Here is an example in Lua:
function removedups (t)
local result = {}
local count = 0
local found
for i,v in ipairs(t) do
found = false
if count > 0 then
for j = 1,count do
if v == result[j] then found = true; break end
end
end
if not found then
count = count + 1
result[count] = v
end
end
return result, count
end
I don't see any way to do this without something like a bubblesort. When you find a dupe, you need to reduce the length of the array.
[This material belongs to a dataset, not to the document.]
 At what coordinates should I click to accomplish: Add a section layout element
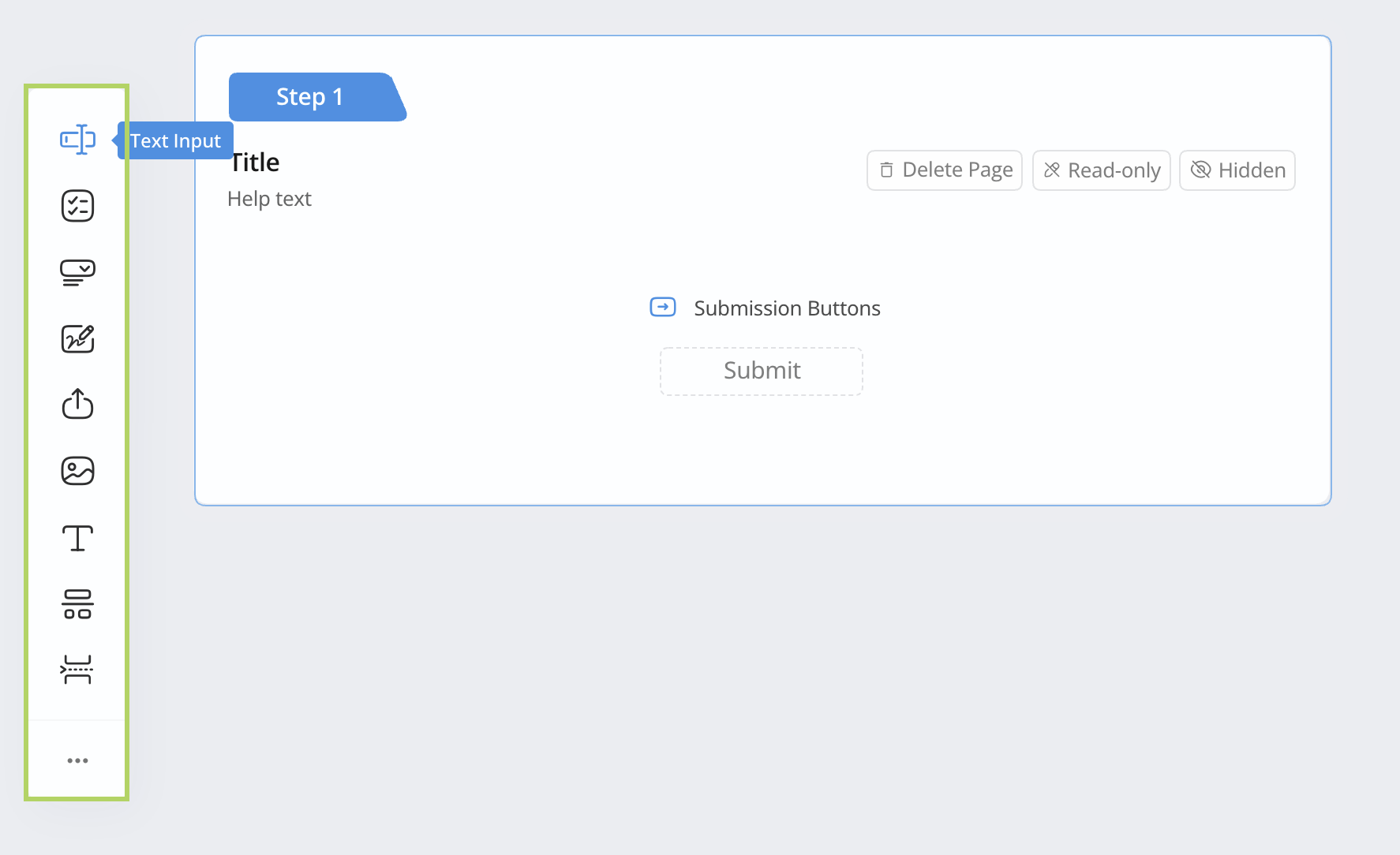point(77,604)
Quicksort is not designed for the size of the array to change.
This algorithm is always O(n^2) but it also use almost no extra memory -- stack or heap.
// returns the new size
int bubblesqueeze(int* a, int size) {
for (int j = 0; j < size - 1; ++j) {
for (int i = j + 1; i < size; ++i) {
// when a dupe is found, move the end value to index j
// and shrink the size of the array
while (i < size && a[i] == a[j]) {
a[i] = a[--size];
}
if (i < size && a[i] < a[j]) {
int tmp = a[j];
a[j] = a[i];
a[i] = tmp;
}
}
}
return size;
}
Is you have two different var for traversing a datadet insted of just one then you can limit the output by dismissing all diplicates that currently are already in the dataset.
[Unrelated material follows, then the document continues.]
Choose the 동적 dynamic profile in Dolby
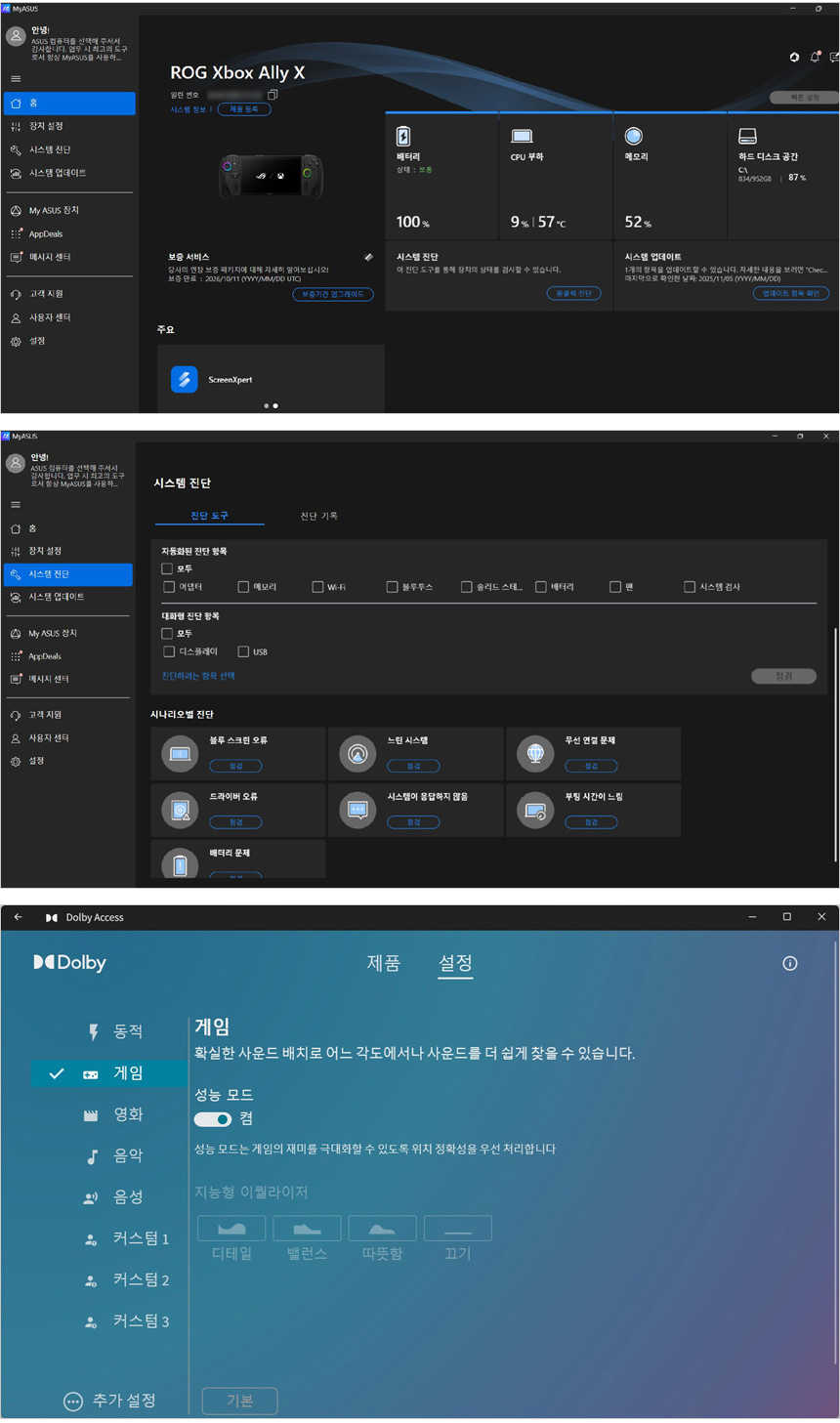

Obvious this example in C is not an efficiant sorting algorith but it is just an example on one way to look at the probkem.
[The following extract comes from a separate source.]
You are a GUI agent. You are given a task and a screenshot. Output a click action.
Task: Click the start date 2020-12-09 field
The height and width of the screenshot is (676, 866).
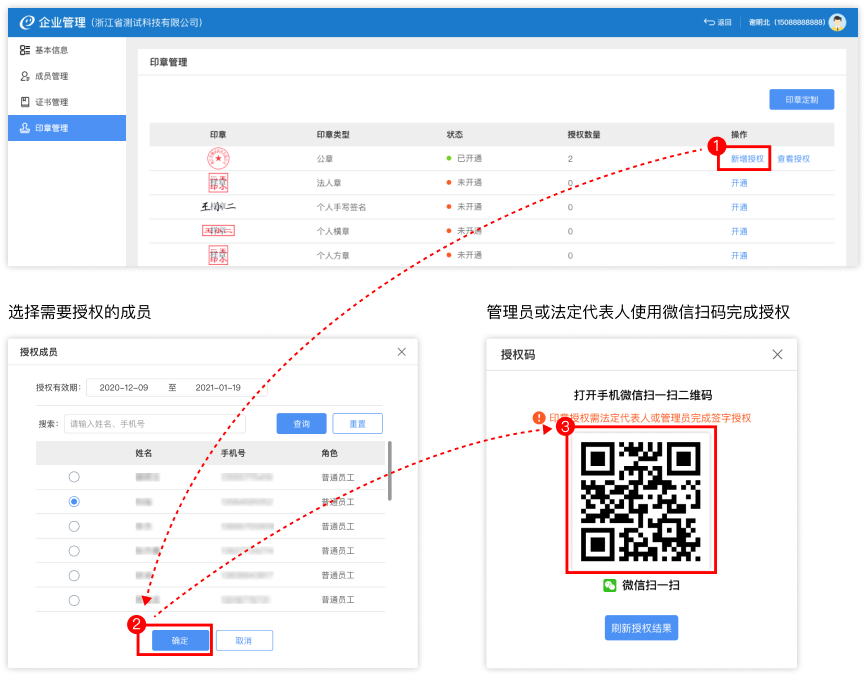coord(124,387)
You could also blindly sort the data first and then relocate the data for removing dups, but I'm not sure that would be faster.
#define ARRAY_LENGTH 15
int stop = 1;
int scan_sort[ARRAY_LENGTH] = {5,2,3,5,1,2,5,4,3,5,4,8,6,4,1};
void step_relocate(char tmp,char s,int *dataset)
{
for(;tmp<s;s--)
dataset[s] = dataset[s-1];
}
int exists(int var,int *dataset)
{
int tmp=0;
for(;tmp < stop; tmp++)
{
if( dataset[tmp] == var)
return 1;/* value exsist */
if( dataset[tmp] > var)
tmp=stop;/* Value not in array*/
}
return 0;/* Value not in array*/
}
void main(void)
{
int tmp1=0;
int tmp2=0;
int index = 1;
while(index < ARRAY_LENGTH)
{
if(exists(scan_sort[index],scan_sort))
;/* Dismiss all values currently in the final dataset */
else if(scan_sort[stop-1] < scan_sort[index])
{
scan_sort[stop] = scan_sort[index];/* Insert the value as the highest one */
stop++;/* One more value adde to the final dataset */
}
else
{
for(tmp1=0;tmp1<stop;tmp1++)/* find where the data shall be inserted */
{
if(scan_sort[index] < scan_sort[tmp1])
{
index = index;
break;
}
}
tmp2 = scan_sort[index]; /* Store in case this value is the next after stop*/
step_relocate(tmp1,stop,scan_sort);/* Relocated data already in the dataset*/
scan_sort[tmp1] = tmp2;/* insert the new value */
stop++;/* One more value adde to the final dataset */
}
index++;
}
printf("Result: ");
for(tmp1 = 0; tmp1 < stop; tmp1++)
printf( "%d ",scan_sort[tmp1]);
printf("\n");
system( "pause" );
}
I liked the problem so I wrote a simple C test prog for it as you can see above. Make a comment if I should elaborate or you see any faults.